Acceptance Testing – this is always an interesting subject. When is the device accepted?
- When the equipment is delivered and installed at the hospital, the hospital will schedule the appropriate tests. At the hospital’s discretion, the vendor shall have a qualified individual available during the acceptance testing period to operate the equipment, answer questions and perform adjustments as required. The vendor shall be responsible for its own overtime incurred during acceptance testing.
- If the device is to be networked, acceptance can’t be granted until the device is in communication to all applicable applications.
- Performance testing will be carried out by the hospital in conjunction with the appropriate departmental personnel.
- Acceptable performance means that all of the equipment will perform its intended function and will meet or exceed all manufacturer’s claims and specifications, all FDA certification requirements as well as those performance standards established by recognized scientific organizations.
- The equipment and all its peripheral devices shall be certified as a system by a nationally recognized testing laboratory. Any testing required for product safety certification will be at the vendor’s expense. Electrical leakage and grounding tests will be carried out by the hospital after installation.
Warranty – What is covered and what isn’t and when?
- Warranty will begin after formal acceptance of the equipment or upon a mutually agreed date.

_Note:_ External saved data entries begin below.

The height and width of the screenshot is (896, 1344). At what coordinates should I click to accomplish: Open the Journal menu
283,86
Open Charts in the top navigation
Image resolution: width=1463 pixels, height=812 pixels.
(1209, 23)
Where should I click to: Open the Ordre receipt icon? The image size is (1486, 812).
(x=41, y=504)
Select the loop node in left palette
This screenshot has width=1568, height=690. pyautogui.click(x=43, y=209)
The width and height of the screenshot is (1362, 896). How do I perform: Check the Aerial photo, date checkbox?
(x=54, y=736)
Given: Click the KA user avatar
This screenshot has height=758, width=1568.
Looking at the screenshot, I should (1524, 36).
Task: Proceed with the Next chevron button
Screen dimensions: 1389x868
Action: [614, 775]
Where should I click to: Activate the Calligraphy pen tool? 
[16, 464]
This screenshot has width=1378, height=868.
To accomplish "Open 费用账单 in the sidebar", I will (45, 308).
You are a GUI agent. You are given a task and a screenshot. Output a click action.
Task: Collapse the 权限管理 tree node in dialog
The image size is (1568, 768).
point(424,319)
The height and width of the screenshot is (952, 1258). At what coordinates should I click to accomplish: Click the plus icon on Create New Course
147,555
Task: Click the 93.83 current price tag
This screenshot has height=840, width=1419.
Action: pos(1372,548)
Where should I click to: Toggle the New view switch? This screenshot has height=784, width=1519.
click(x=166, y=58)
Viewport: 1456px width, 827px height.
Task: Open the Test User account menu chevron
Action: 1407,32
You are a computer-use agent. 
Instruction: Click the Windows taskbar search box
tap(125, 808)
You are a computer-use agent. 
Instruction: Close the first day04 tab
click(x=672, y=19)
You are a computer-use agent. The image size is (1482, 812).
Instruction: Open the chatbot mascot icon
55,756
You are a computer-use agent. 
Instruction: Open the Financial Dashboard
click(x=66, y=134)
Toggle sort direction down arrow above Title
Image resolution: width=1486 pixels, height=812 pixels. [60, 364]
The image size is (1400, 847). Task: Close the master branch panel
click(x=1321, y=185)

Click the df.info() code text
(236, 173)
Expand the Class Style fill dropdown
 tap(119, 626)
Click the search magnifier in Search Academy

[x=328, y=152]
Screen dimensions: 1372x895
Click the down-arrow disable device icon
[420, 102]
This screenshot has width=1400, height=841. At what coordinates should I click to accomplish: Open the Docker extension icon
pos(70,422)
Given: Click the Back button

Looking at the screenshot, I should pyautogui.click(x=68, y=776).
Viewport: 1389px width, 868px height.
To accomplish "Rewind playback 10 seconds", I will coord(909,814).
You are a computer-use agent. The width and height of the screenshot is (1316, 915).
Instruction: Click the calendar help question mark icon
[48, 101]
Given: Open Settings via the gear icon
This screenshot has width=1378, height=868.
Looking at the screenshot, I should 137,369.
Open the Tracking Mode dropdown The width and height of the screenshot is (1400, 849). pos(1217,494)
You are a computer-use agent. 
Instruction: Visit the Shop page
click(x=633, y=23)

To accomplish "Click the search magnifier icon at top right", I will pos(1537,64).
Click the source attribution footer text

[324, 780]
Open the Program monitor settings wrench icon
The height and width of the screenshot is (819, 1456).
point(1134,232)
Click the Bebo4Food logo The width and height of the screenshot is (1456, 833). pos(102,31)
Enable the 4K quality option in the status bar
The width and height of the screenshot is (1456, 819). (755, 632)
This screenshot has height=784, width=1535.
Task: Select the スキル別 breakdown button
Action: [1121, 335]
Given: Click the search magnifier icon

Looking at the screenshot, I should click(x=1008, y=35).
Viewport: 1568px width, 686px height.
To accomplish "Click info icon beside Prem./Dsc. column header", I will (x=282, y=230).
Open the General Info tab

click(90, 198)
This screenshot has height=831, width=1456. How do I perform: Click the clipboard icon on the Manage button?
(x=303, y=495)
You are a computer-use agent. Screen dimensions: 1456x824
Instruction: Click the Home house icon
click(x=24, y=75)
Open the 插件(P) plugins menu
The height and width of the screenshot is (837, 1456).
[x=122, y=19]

- All warranty service work shall be documented. Warranty service shall be scheduled through the hospital’s biomedical repair department. Complete, legible copies of the service forms must be left with the biomed department when the work is finished.
- If the cumulative downtime or restricted clinical use exceeds 10% of the total warranty period, the vendor will extend the warranty to include an additional 30 days for every point below 90%.
- The decision to repair or replace faulty components during the warranty period shall be made jointly by the biomed department and the vendor.
- The vendor, in conjunction with the hospital and the applicable departmental representatives, shall carry out a complete evaluation of the system to assure that all specifications are met 30 days before the end of the warranty period. The vendor shall offer a warranty extension according to 3rd bullet above.
Training – You can negotiate training be free and the level of training.
The vendor shall make available adequate applications training to all shifts of designated department employees. All training shall be at the hospital unless otherwise agreed upon by the hospital. All available training materials including, but not being limited to, videos, CDs, software, manuals, charts, audio tapes, etc. shall be provided to the hospital free of charge for as long as the hospital owns or leases the equipment. Follow-up applications training shall be provided by the vendor during the warranty period at the hospital’s request at the charges agreed to by the hospital and the vendor. In the event that the new software changes the operation of any equipment, supplemental applications training, as needed by the hospital, shall be provided by the vendor at no cost beyond the vendor’s charge for such software.
The vendor shall make available to the hospital a number of training opportunities. The hospital shall use the training only to maintain equipment owned or leased by the hospital, and shall protect all training materials from unauthorized disclosure. The training shall be the same as offered to the vendor’s own service personnel and shall become available before the end of the warranty period. All costs of such training shall be paid by the vendor. The hospital shall pay the trainees’ room, board, and travel expenses. The assignment of training slots shall be as follow:
- First of a kind system purchased by the hospital – 2 training slots
- Each additional system purchased by the hospital – 1 training slot
These are just some suggestions. What do you want to see on yours? Talk with your purchasing/procurement department as well as your legal.
Joseph E. Fishel, CBET, MBA, is the Healthcare Technology Systems Manager with Sutter Health eQuip Services.